Om het medicijn effectief te laten zijn, moet de patiënt zich aan de voorgeschreven dosering houden zodra de behandeling is gestart. Niet-naleving kan leiden tot de ontwikkeling van resistentie. Hoewel de mortaliteit is verbeterd sinds de implementatie van cART, is de ziekte nog steeds een belangrijke ziekte-impact. Testverliezen en moeilijkheden bij het ontwikkelen van een remedie waren bijzonder ontmoedigend.

Wat is hiv-2?

De klinische presentatie van HIV-2-infectie wordt gekenmerkt door een verlengde asymptomatische periode, lagere detecteerbare virale niveaus en een lager sterftecijfer. In de populatie van mensen die de therapie niet krijgen, zullen ze echter aids krijgen en sterven. Er zijn geen gerandomiseerde controleonderzoeken geweest om te bepalen wanneer een persoon met hiv-2 met antiretrovirale therapie moet beginnen of welke regimes het meest succesvol zijn voor eerstelijns- of tweedelijns-ART voor het behandelen van hiv-2, dus de beste medische strategie blijft onbekend.

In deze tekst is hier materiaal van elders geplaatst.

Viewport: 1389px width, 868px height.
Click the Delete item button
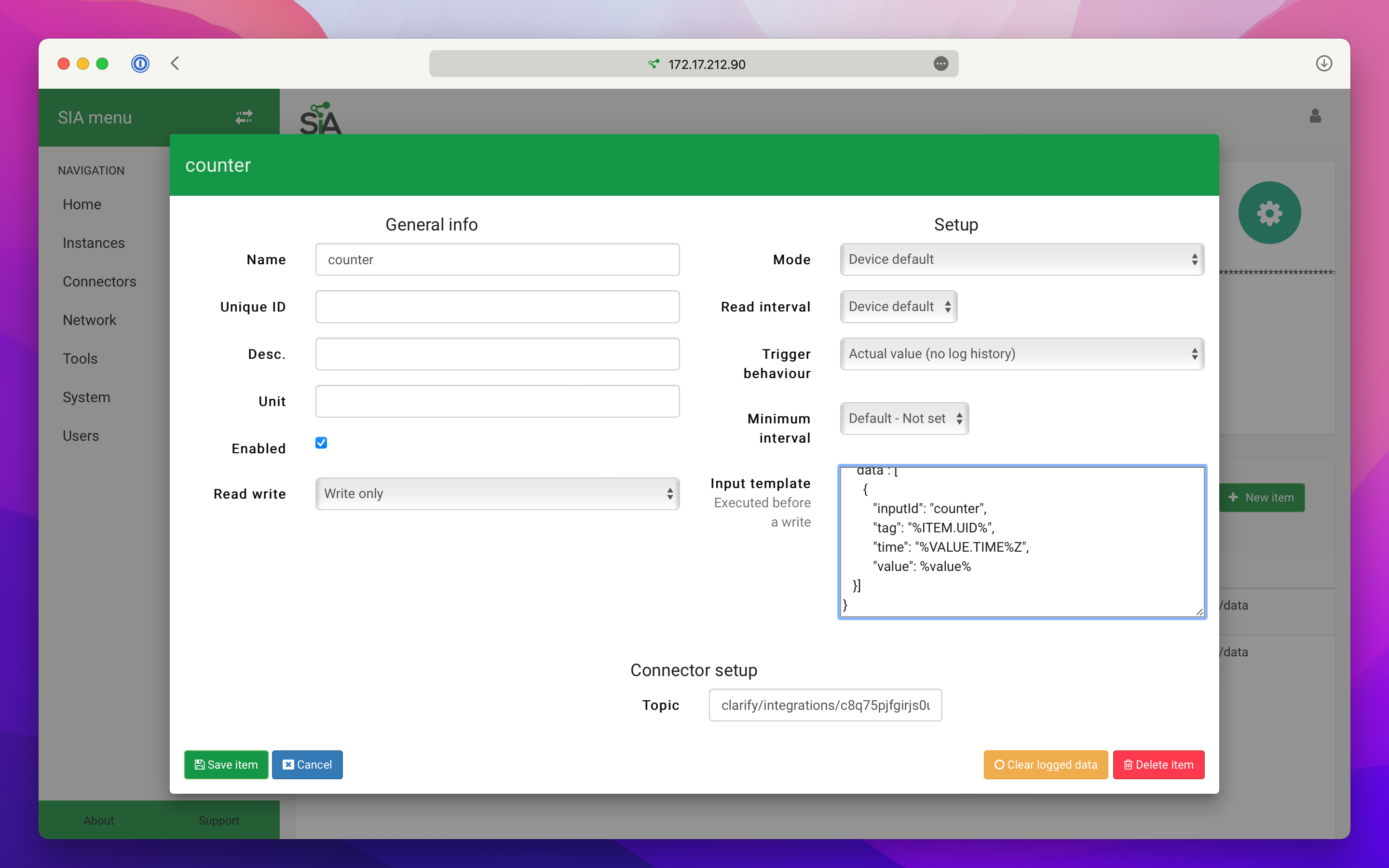pos(1158,765)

ART moet worden gestart op of kort na de diagnose van hiv-2 om de progressie van de ziekte en overdracht van hiv naar anderen te beperken, volgens de beschikbare gegevens over de behandeling van hiv-2, en extrapoleren van gegevens over de behandeling van hiv-1. Het nauwkeurige plasma HIV-2 RNA-virustestproces voor klinische behandeling is nu toegankelijk en moet worden uitgevoerd voordat antiretrovirale therapie wordt gestart. Zelfs als hun virale lading stabiel wordt onderdrukt, moeten HIV-2-patiënten hun CD4-tellingen regelmatig laten controleren, aangezien de progressie van de ziekte kan optreden, zelfs met een negatieve virale lading.

Bij het ontvangen van ART-behandeling kunnen HIV-2-patiënten virale veranderingen ervaren die verband houden met resistentie tegen geneesmiddelen. Er zijn echter geen antibiotische tolerantietests voor hiv-2 genotypische of fenotypische resistentie goedgekeurd voor klinisch gebruik. Bij viral load, immunologisch of therapeutisch falen dient in samenwerking met een hiv-2-expert een nieuw antiretroviraal therapieprotocol te worden opgesteld.

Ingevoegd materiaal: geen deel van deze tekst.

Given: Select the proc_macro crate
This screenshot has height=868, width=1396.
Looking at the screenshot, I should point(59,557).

Belangrijkste verschillen tussen hiv-1 en hiv-2

Gevolgtrekking

De HIV-1- en HIV-2-virussen zijn twee verschillende virussen. HIV-1 is de meest voorkomende HIV-stam en is verantwoordelijk voor 95% van alle infecties wereldwijd. Slechts een paar West-Afrikaanse landen zijn getroffen door HIV-2. In de rest van de wereld is de spreiding verwaarloosbaar. Ondanks het feit dat hiv-2 zich langzamer ontwikkelt dan hiv-1, zijn sommige antiretrovirale geneesmiddelen niet effectief tegen hiv-2. HIV-1 en HIV-2 hebben significante structurele en genomische verschillen.

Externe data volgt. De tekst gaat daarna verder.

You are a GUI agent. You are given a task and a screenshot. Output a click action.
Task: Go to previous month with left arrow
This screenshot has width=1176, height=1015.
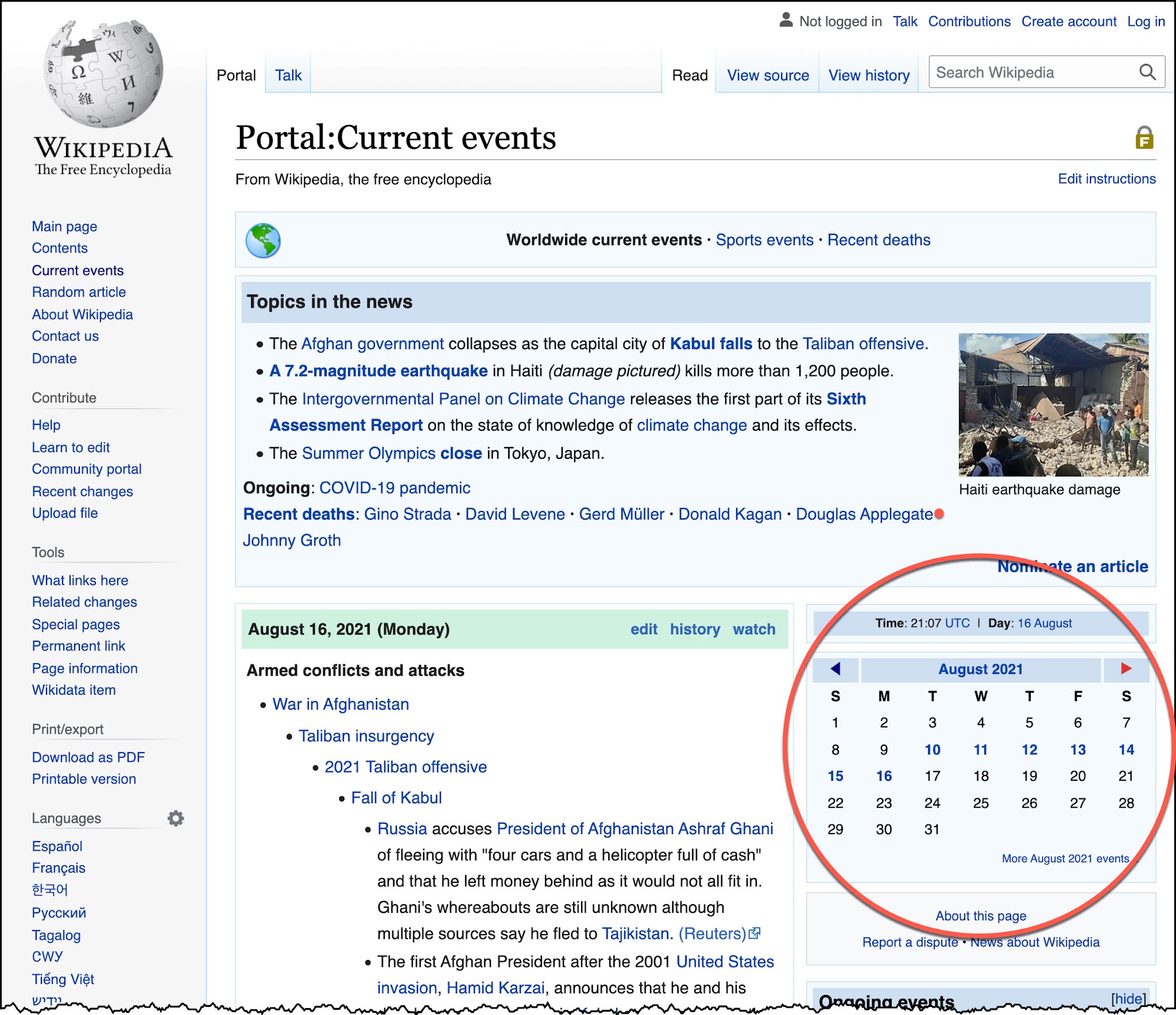click(x=835, y=669)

Het vpu-gen dat in hiv-1 wordt gevonden, wordt volgens een technische verklaring vervangen door het vpx-gen in hiv-2. Bovendien vertonen de protease-eiwitten van de twee virussen, die asparaginezuurproteasen zijn en die nodig zijn voor de ontwikkeling van het geïnfecteerde deeltje, een sequentieovereenkomst van 50 procent. Deze componenten hebben echter verschillende substraat- en remmerbindingspatronen.